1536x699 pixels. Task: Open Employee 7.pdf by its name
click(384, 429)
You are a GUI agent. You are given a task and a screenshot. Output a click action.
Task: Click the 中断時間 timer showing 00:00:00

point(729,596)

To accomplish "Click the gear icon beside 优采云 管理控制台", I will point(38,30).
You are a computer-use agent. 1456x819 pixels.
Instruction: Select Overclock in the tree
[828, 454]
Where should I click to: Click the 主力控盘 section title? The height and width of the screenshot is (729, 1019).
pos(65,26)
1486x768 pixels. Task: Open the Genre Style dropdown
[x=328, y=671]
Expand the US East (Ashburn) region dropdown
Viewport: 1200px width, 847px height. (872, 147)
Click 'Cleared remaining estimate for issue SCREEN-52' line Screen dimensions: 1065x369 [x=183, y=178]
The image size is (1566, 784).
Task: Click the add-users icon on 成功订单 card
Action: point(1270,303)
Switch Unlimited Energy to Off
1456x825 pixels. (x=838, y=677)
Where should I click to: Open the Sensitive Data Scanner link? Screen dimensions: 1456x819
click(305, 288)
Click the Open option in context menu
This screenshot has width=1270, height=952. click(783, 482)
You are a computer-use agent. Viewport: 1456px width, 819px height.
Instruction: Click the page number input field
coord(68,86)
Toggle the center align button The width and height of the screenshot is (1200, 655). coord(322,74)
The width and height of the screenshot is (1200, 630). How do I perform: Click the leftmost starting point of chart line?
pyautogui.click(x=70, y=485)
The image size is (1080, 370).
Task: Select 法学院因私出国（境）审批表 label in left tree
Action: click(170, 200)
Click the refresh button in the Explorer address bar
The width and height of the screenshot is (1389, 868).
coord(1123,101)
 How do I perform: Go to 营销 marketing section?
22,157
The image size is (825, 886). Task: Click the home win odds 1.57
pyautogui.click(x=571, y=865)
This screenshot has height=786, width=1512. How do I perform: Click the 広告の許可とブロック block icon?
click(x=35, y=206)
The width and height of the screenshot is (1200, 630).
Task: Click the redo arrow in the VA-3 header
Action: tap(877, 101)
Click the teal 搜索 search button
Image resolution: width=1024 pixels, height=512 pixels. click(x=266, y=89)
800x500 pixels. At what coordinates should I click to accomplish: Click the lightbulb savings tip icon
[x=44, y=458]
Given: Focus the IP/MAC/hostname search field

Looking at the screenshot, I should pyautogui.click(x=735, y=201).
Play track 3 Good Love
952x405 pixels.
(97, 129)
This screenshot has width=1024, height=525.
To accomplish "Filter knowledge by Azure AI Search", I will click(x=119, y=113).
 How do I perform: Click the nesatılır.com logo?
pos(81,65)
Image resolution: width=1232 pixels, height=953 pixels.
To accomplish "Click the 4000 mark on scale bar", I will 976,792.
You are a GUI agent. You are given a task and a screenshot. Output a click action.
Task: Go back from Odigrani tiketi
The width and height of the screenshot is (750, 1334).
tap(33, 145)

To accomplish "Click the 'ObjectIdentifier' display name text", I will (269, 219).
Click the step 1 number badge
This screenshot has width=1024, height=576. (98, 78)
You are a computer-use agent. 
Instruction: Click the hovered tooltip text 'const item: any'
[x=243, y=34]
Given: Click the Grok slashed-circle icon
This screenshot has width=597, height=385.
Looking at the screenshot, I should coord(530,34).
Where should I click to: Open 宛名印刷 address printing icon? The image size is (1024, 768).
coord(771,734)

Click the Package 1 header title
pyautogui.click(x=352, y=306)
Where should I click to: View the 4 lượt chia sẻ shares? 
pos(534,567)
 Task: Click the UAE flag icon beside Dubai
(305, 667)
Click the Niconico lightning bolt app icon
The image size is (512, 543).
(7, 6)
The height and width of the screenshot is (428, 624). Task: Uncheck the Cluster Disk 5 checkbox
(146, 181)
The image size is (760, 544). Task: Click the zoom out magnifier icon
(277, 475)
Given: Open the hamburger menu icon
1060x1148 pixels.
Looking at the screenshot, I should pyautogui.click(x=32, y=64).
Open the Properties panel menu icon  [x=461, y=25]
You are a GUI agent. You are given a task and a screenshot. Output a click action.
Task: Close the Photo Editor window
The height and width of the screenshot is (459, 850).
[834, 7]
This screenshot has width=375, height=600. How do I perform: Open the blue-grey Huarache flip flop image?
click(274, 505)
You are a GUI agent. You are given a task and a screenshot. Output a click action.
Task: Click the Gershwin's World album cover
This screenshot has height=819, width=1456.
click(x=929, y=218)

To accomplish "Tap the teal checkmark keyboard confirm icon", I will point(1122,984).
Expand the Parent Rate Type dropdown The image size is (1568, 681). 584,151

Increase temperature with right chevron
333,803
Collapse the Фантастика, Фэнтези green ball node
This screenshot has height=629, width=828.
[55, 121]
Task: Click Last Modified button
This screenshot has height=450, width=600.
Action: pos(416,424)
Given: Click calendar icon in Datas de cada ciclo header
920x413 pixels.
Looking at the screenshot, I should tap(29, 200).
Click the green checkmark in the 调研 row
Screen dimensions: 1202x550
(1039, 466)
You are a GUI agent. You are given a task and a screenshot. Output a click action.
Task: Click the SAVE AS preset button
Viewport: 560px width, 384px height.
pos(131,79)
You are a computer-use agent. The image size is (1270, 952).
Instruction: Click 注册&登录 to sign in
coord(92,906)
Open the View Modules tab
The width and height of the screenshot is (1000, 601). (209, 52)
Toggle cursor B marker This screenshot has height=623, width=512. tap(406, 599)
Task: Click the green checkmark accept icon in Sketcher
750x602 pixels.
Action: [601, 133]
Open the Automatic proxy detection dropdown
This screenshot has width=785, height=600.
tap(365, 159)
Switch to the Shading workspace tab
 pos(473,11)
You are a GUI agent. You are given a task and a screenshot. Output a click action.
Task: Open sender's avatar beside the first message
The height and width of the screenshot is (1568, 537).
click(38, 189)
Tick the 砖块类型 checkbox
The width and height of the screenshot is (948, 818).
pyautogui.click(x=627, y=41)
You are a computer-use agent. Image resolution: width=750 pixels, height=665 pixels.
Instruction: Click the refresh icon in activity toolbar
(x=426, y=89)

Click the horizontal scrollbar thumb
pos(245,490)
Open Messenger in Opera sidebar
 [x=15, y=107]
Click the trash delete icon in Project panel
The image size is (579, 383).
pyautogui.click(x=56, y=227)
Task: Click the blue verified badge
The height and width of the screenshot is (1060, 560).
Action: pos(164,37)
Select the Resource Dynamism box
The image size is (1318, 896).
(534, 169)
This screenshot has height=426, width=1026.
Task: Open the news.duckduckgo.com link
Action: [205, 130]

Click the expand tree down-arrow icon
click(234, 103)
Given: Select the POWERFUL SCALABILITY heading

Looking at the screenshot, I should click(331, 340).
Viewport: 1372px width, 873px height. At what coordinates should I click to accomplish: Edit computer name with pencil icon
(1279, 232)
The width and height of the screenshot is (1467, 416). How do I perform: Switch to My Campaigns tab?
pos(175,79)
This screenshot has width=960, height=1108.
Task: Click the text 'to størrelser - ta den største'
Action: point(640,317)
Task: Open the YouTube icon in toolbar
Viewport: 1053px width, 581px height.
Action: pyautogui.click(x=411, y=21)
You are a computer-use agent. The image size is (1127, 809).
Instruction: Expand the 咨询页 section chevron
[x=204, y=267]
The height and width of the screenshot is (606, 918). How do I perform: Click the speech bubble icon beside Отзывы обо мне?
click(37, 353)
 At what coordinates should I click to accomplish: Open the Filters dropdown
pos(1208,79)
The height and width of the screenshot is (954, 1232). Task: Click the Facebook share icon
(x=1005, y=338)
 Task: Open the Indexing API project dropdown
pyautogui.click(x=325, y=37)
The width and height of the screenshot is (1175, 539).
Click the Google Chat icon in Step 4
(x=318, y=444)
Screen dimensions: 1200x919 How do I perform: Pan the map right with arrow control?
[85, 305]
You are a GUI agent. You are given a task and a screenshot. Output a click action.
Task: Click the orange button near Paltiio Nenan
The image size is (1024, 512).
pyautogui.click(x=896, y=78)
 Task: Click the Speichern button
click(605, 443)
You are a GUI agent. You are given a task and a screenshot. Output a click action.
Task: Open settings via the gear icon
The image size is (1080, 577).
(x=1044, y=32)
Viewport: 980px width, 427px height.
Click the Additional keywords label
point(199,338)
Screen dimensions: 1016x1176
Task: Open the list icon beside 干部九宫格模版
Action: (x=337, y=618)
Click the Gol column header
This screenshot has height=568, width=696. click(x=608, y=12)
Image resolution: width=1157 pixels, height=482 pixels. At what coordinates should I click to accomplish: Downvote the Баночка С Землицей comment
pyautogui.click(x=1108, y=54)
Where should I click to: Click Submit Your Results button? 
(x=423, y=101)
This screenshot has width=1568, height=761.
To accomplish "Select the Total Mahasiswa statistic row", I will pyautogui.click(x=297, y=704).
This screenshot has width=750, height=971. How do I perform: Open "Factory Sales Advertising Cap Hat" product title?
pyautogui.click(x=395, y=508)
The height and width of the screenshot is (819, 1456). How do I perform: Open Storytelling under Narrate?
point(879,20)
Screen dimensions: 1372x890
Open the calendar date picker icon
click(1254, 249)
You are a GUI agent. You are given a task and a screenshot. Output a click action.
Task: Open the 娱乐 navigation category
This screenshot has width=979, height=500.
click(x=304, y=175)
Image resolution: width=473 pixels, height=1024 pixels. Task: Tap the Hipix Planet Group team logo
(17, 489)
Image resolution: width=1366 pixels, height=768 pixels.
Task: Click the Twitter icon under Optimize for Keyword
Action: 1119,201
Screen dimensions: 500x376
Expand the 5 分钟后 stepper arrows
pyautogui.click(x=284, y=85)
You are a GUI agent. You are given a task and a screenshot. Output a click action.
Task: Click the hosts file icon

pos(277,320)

◆ ◆ ◆ ◆

# [TASK REQUIREMENTS]
Copy the listing above word for word, starting at the line that contains "Task: Click the green" and ending after the line that contains "click(38, 189)".

# [SOLUTION TO THE PROBLEM]
Task: Click the green checkmark accept icon in Sketcher
750x602 pixels.
Action: [601, 133]
Open the Automatic proxy detection dropdown
This screenshot has width=785, height=600.
tap(365, 159)
Switch to the Shading workspace tab
 pos(473,11)
You are a GUI agent. You are given a task and a screenshot. Output a click action.
Task: Open sender's avatar beside the first message
The height and width of the screenshot is (1568, 537).
click(38, 189)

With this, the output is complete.